EXERCISE DESCRIPTION: Line by line, the entries below are to be reproduced unaltered.
___ AVAILABLE DATA
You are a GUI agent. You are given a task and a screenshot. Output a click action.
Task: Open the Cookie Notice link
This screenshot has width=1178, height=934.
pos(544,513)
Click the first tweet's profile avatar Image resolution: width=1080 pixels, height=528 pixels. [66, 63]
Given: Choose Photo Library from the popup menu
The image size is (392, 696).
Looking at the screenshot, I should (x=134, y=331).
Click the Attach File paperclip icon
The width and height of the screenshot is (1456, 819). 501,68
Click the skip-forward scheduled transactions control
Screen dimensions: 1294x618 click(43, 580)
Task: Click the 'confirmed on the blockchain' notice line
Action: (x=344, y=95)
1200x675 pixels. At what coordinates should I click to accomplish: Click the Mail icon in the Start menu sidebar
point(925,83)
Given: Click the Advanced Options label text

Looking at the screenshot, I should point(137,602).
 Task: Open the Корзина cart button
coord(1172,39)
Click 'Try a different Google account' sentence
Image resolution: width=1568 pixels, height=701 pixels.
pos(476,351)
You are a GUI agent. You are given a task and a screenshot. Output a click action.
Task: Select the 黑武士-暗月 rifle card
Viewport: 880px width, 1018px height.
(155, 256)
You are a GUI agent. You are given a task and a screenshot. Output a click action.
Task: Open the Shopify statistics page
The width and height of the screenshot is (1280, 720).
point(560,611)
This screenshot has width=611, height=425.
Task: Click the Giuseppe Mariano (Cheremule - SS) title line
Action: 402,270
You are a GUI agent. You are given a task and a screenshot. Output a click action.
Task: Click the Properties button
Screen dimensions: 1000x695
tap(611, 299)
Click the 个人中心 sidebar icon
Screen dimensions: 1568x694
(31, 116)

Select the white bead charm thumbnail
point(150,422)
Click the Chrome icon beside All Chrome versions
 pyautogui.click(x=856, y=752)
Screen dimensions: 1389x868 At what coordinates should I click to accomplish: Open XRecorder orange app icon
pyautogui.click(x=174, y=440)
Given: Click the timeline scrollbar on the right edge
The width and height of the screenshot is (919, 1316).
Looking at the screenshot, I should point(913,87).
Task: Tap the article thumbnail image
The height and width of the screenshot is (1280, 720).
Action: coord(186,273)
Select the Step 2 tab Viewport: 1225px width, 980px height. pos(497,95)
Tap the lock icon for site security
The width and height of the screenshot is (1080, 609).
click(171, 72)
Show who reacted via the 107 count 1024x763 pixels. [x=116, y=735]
______
TASK ANSWER:
You are a GUI agent. You are given a task and a screenshot. Output a click action.
Task: Open the Cookie Notice link
This screenshot has width=1178, height=934.
pos(544,513)
Click the first tweet's profile avatar Image resolution: width=1080 pixels, height=528 pixels. [66, 63]
Given: Choose Photo Library from the popup menu
The image size is (392, 696).
Looking at the screenshot, I should (x=134, y=331).
Click the Attach File paperclip icon
The width and height of the screenshot is (1456, 819). 501,68
Click the skip-forward scheduled transactions control
Screen dimensions: 1294x618 click(43, 580)
Task: Click the 'confirmed on the blockchain' notice line
Action: (x=344, y=95)
1200x675 pixels. At what coordinates should I click to accomplish: Click the Mail icon in the Start menu sidebar
point(925,83)
Given: Click the Advanced Options label text

Looking at the screenshot, I should point(137,602).
 Task: Open the Корзина cart button
coord(1172,39)
Click 'Try a different Google account' sentence
Image resolution: width=1568 pixels, height=701 pixels.
pos(476,351)
You are a GUI agent. You are given a task and a screenshot. Output a click action.
Task: Select the 黑武士-暗月 rifle card
Viewport: 880px width, 1018px height.
(155, 256)
You are a GUI agent. You are given a task and a screenshot. Output a click action.
Task: Open the Shopify statistics page
The width and height of the screenshot is (1280, 720).
point(560,611)
This screenshot has width=611, height=425.
Task: Click the Giuseppe Mariano (Cheremule - SS) title line
Action: 402,270
You are a GUI agent. You are given a task and a screenshot. Output a click action.
Task: Click the Properties button
Screen dimensions: 1000x695
tap(611, 299)
Click the 个人中心 sidebar icon
Screen dimensions: 1568x694
(31, 116)

Select the white bead charm thumbnail
point(150,422)
Click the Chrome icon beside All Chrome versions
 pyautogui.click(x=856, y=752)
Screen dimensions: 1389x868 At what coordinates should I click to accomplish: Open XRecorder orange app icon
pyautogui.click(x=174, y=440)
Given: Click the timeline scrollbar on the right edge
The width and height of the screenshot is (919, 1316).
Looking at the screenshot, I should point(913,87).
Task: Tap the article thumbnail image
The height and width of the screenshot is (1280, 720).
Action: coord(186,273)
Select the Step 2 tab Viewport: 1225px width, 980px height. pos(497,95)
Tap the lock icon for site security
The width and height of the screenshot is (1080, 609).
click(171, 72)
Show who reacted via the 107 count 1024x763 pixels. [x=116, y=735]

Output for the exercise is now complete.